It would be easy to dismiss the accusations hurled at Clarence Thomas as “too thin to matter.” But don’t do that, advises the editors of the WSJ. That, they say, would be a mistake.
This is a political project, and hyped accusations will continue to be asserted as if they are serious.
“Ethics” is a time-honored political weapon in Washington, and it’s being used now against the Court because conservatives have a majority that is cleaning up some of the legal mistakes of recent decades. It has sent abortion policy back to the states (to the political benefit of Democrats in most places), expanded protections for the Bill of Rights, and is slowly restoring constitutional guardrails on the administrative state. Most of all, the Court is no longer a backstop legislature for progressives to impose policies they can’t get through Congress.
The key here is that the claims have been triggered by easily debunked reports about the conservative Justices,” especially claims that Justice Thomas didn’t properly disclose certain financial transactions.”
Shameless Hypocrisy
It’s interesting that Justice Ketanji Brown Jackson didn’t get the same attention when she revised her financial disclosures in 2022.

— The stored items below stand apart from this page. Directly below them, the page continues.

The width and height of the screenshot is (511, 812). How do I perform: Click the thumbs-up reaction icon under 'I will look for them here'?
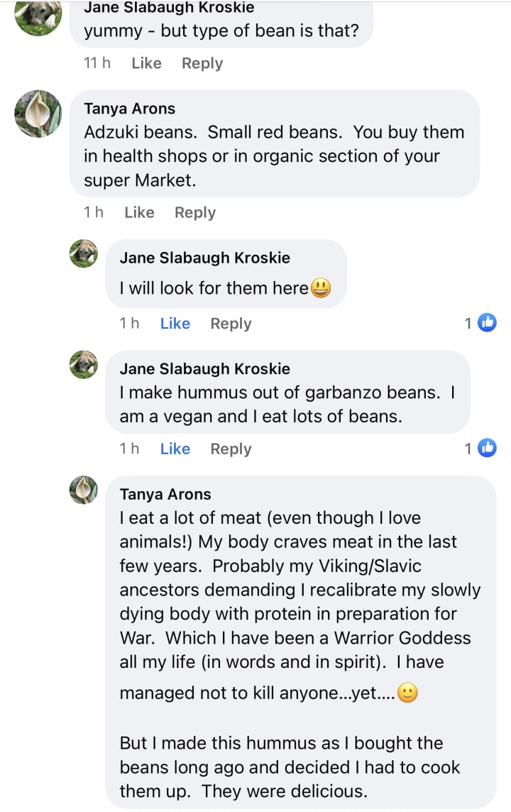point(487,323)

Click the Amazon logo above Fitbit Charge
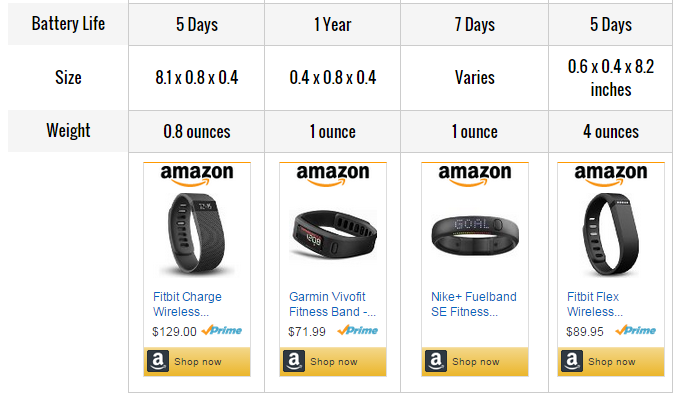click(x=196, y=175)
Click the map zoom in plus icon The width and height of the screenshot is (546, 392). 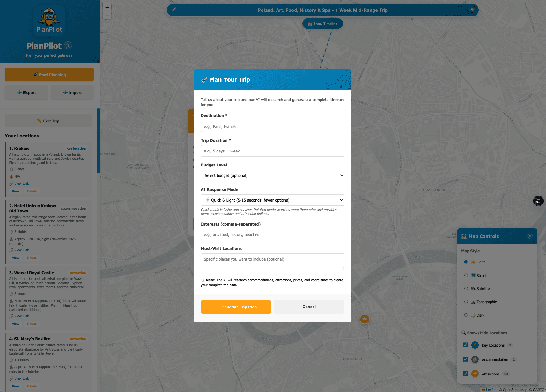[x=107, y=7]
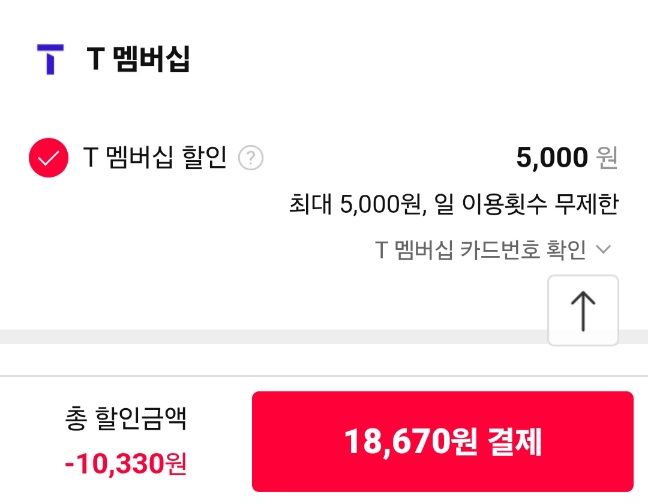Uncheck the red T 멤버십 할인 checkmark
Screen dimensions: 648x504
[48, 157]
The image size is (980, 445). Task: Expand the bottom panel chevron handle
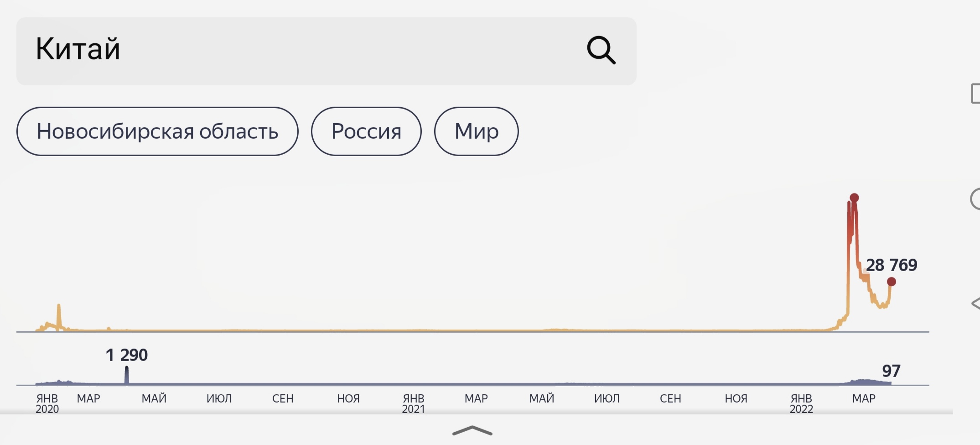pyautogui.click(x=472, y=430)
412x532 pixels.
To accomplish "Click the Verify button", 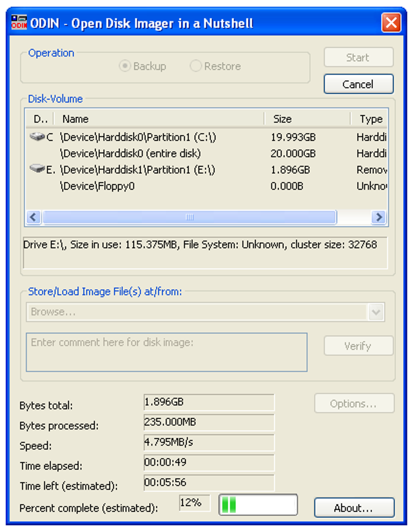I will tap(358, 346).
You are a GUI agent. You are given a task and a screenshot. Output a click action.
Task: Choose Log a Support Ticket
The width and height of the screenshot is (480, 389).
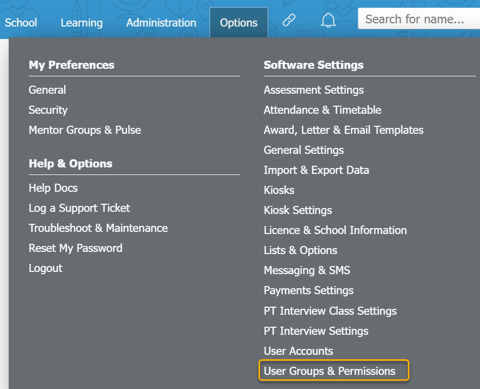(79, 208)
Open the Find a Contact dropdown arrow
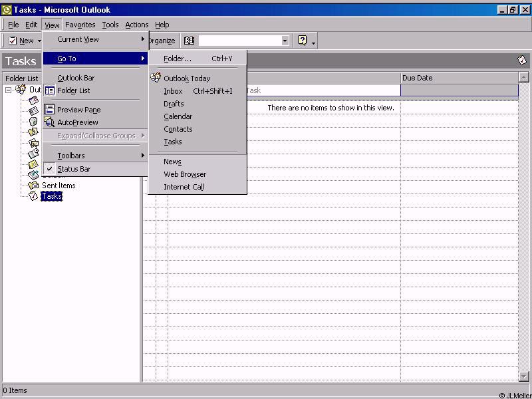 [x=285, y=41]
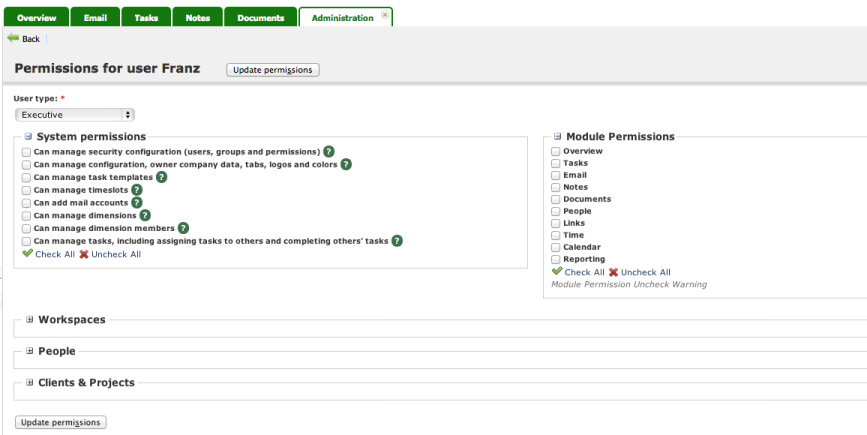Click the close icon on Administration tab
867x435 pixels.
[384, 16]
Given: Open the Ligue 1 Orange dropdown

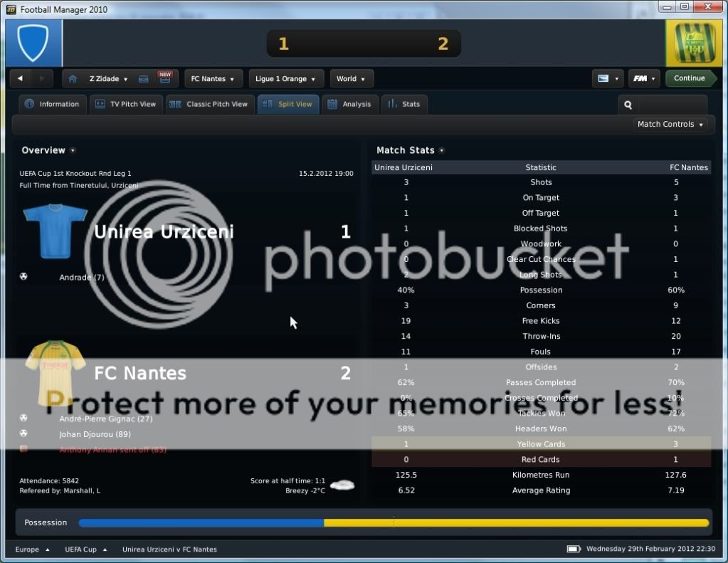Looking at the screenshot, I should point(286,79).
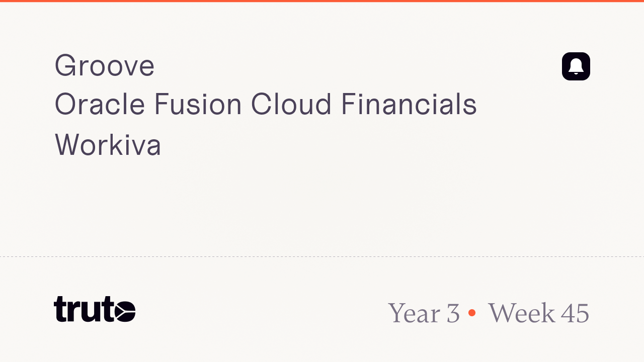Click the orange bar along the top edge
Image resolution: width=644 pixels, height=362 pixels.
tap(322, 1)
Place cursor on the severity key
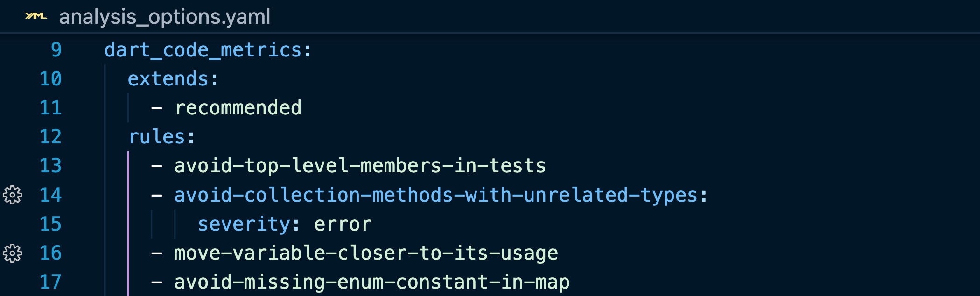 [244, 225]
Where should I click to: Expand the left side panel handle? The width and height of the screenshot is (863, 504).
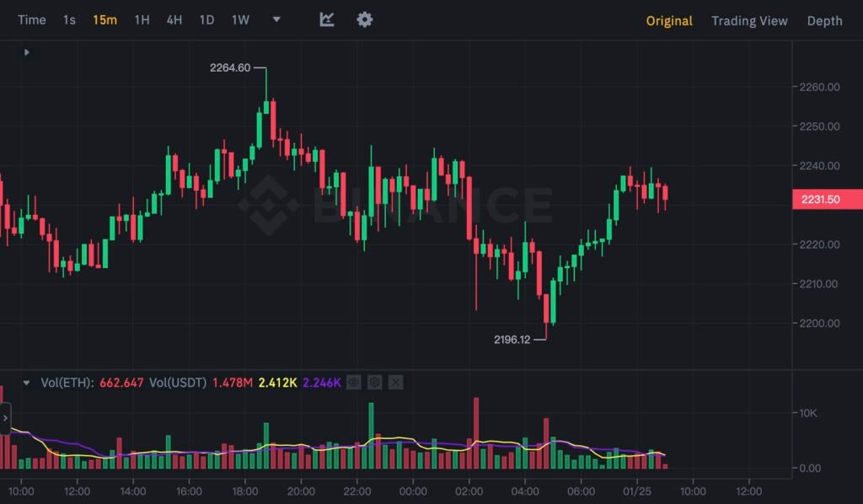tap(5, 418)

Her oversights were far more extensive than Justice Thomas’s. There was also no outcry in 2020 when Justice Sonia Sotomayor amended her financial disclosures after the group Fix the Court found that she hadn’t disclosed reimbursement for trips to universities.
Nor was there an uproar when the OpenSecrets website reported in 2019 that former Justice Stephen Breyer was reimbursed for trips some 219 times from 2004-2018. Some of those trips were supported by the wealthy Pritzker family. There are other examples involving liberal Justices.
The WSJ editors want to be clear: “we believe none of these Justices did anything wrong.”
Justice Thomas did nothing wrong in having a rich friend in Harlan Crow or a minor oversight on one of his disclosure forms.
Democrats didn’t mind any of this when they agreed with the Court’s opinions on gay marriage, abortion, or restraining Donald Trump.
How judicious of Chief Justice John Roberts to decline the honor and not to accept the invitation to appear last week so Democrats could attract TV cameras.
In his reply to Judiciary Chairman Dick Durbin, [the Chief Justice] also submitted a lengthy “Statement on Ethics Principles and Practices” that the Justices abide by. It’s an extensive list of laws and rules, and the Justices voluntarily follow the substance of Judicial Conference regulations. All nine Justices signed the statement.
It is the WSJ editors’s opinion that it is a bad idea for senators to impose a new ethical code on the Justices, with an outside monitor to enforce it … and unconstitutional, to boot.
It would make the Court—an independent branch of government—answerable to an agent of Congress. The monitor would inevitably become a political weapon to attack unpopular Justices and intimidate the Court.